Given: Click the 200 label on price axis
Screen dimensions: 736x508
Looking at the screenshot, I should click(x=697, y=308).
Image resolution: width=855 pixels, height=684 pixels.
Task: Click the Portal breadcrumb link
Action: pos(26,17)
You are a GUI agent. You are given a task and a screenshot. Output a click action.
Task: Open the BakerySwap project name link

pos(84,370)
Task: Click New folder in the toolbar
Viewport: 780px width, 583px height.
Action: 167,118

---

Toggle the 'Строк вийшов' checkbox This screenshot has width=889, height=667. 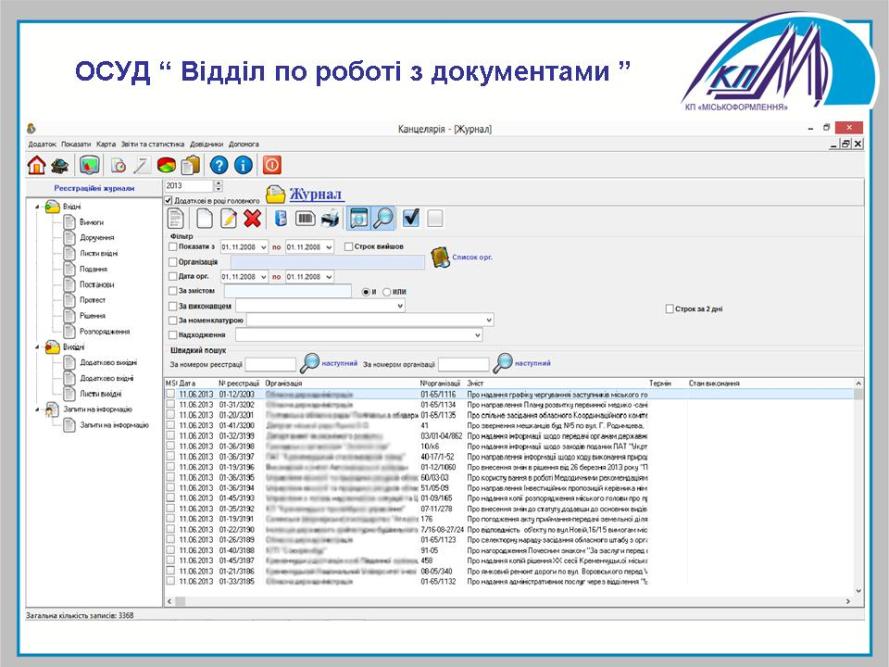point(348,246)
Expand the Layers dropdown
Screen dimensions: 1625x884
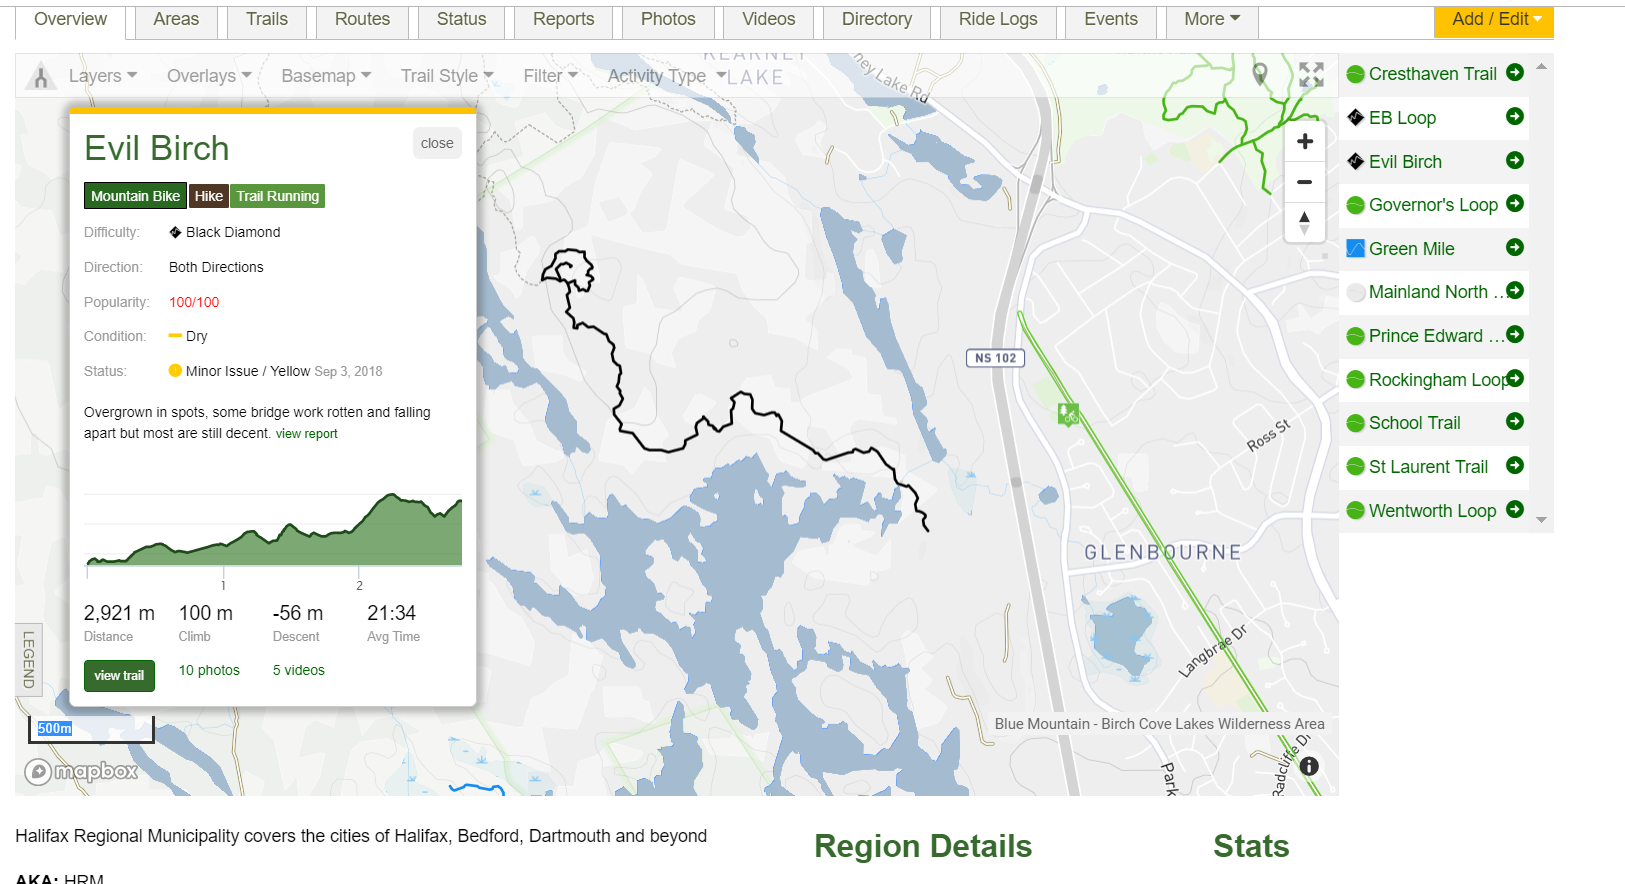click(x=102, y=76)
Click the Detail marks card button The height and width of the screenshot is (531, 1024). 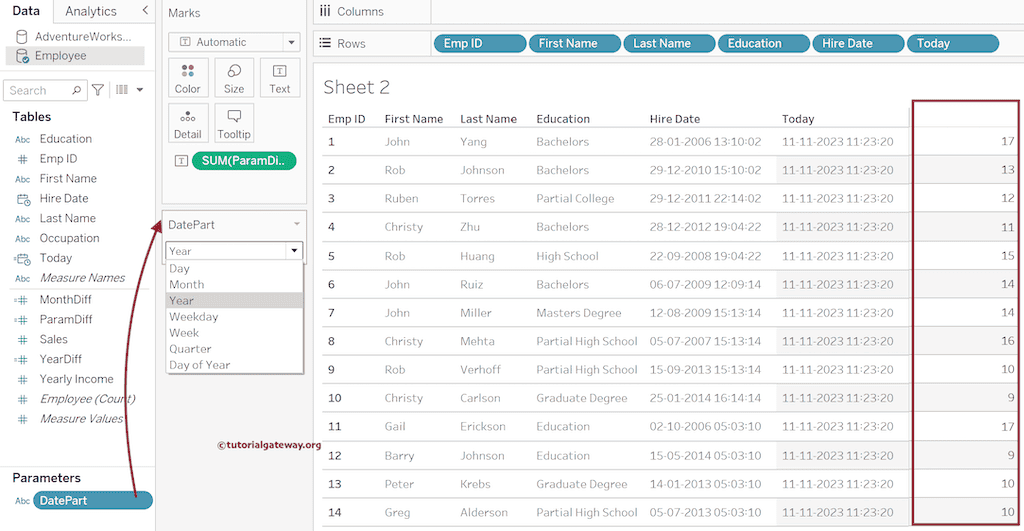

WHAT YOU SHOULD DO
Within the material above, find the part that opens with the line containing "Screen dimensions: 1625x884" and closes with the line containing "Click the Detail", and reproduce it exactly without the pictures.

TASK RESULT
Screen dimensions: 1625x884
click(x=102, y=76)
Click the Detail marks card button The height and width of the screenshot is (531, 1024). 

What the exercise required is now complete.